Ross Douthat may have found his candidate: Indiana governor Mitch Daniels.
“I’ve never seen a president of the United States when I look in the mirror,” Daniels remarked last week, after officially inching the door ajar for 2012. You can’t blame him: At 5’7”, the Indiana governor wouldn’t be the tallest man to occupy the White House, and he’d be the baldest president since Dwight D. Eisenhower. If Romney looks like central casting’s idea of a chief executive, Daniels resembles the character actor who plays the director of the Office of Management and Budget — a title that he held, as it happens, during George W. Bush’s first term.
Now, as Ross suggests, there are problems. Daniels is a favourite of DC-based GOP wonks but he’s largely unknown outside the capital and his home state. Nor, as Ross also points out, does he look like the kind of chap who could be President. Of course, this can, at least putatively, be spun to his advantage: after four years of Obama Glamour, Americans could, again in theory, be sold on a package of quiet, pragmatic achievement. If this carries unfortunate echoes, to British ears, of Iain Duncan Smith’s “Beware the Quiet Man” approach then at least Daniels has a record that he can run on.Since then, though, he’s become America’s best governor. In a just world, Daniels’s record would make him the Tea Party movement’s favorite politician. During the fat years of the mid-2000s, while most governors went on spending sprees, he was trimming Indiana’s payroll, slowing the state government’s growth, and turning a $800 million deficit into a consistent surplus. Now that times are hard, his fiscal rigor is paying off: the state’s projected budget shortfall for 2011, as a percentage of the budget, is the third-lowest in the country. But Daniels hasn’t just been a Dr. No on policy. His “Healthy Indiana” plan, which offers catastrophic coverage to low-income residents, aspires to eventually cover 130,000 people, about a third of the state’s long-term uninsured.

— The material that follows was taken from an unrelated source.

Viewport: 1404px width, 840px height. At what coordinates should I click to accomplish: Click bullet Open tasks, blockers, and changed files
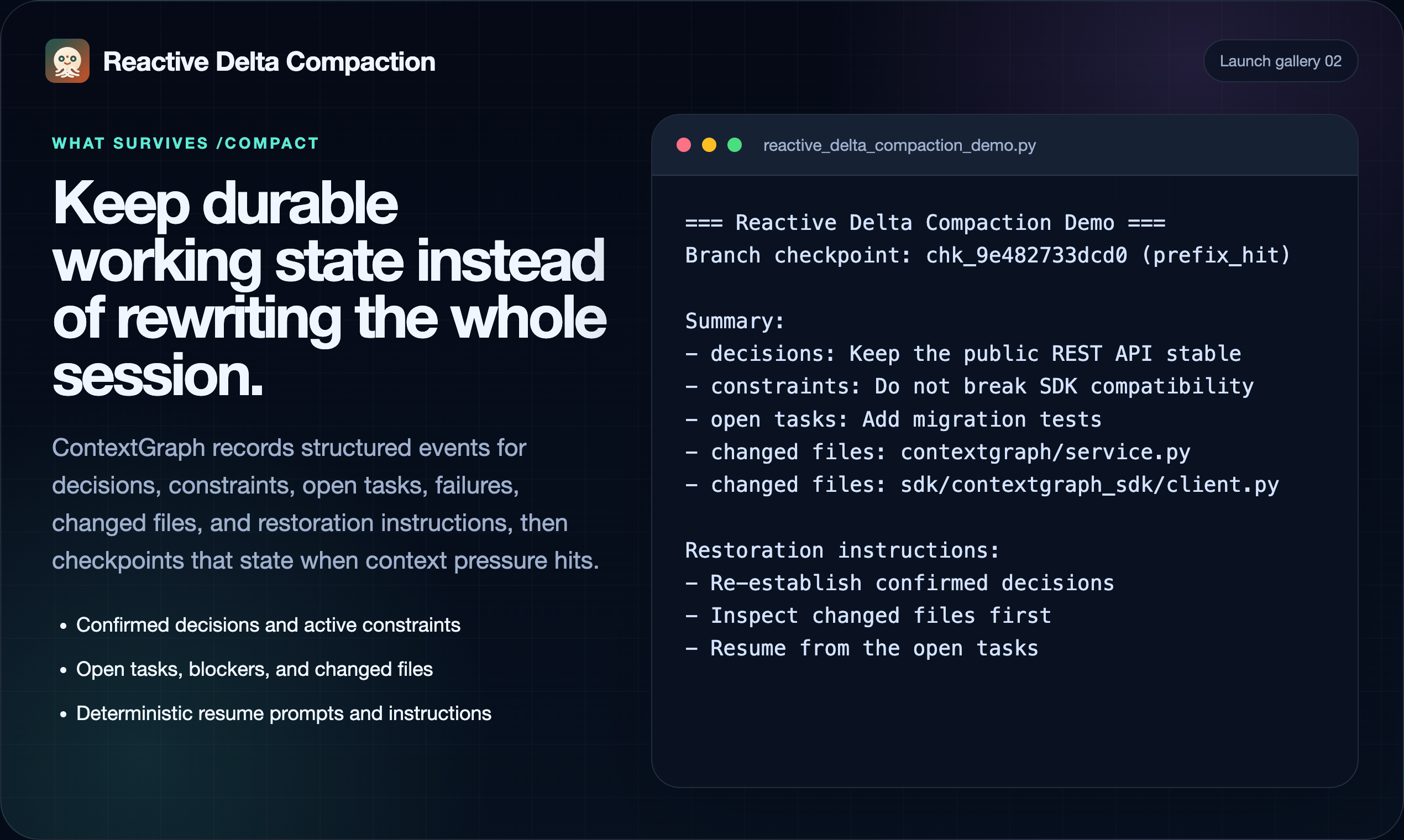tap(254, 669)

He’s pushed targeted investments in kindergarten programs, the police force and the child welfare office. And he’s been a pragmatic free-marketeer, rather than a strict ideologue.
More importantly, despite his solid conservative credentials, there isn’t an obvious Party of Daniels out there. What part of the GOP constituency can he lay claim to in the primaries? Ross concludes that Daniels’ best hope is if the party establishment cools on Mitt Romney and swings behind the governor of Indiana. Could that happen? Well, it’s not impossible.
But Daniels, and politicians like him, offer the GOP a sustainable path back to power that’s in stark contrast to the anger-based gains the GOP is likely to make this November.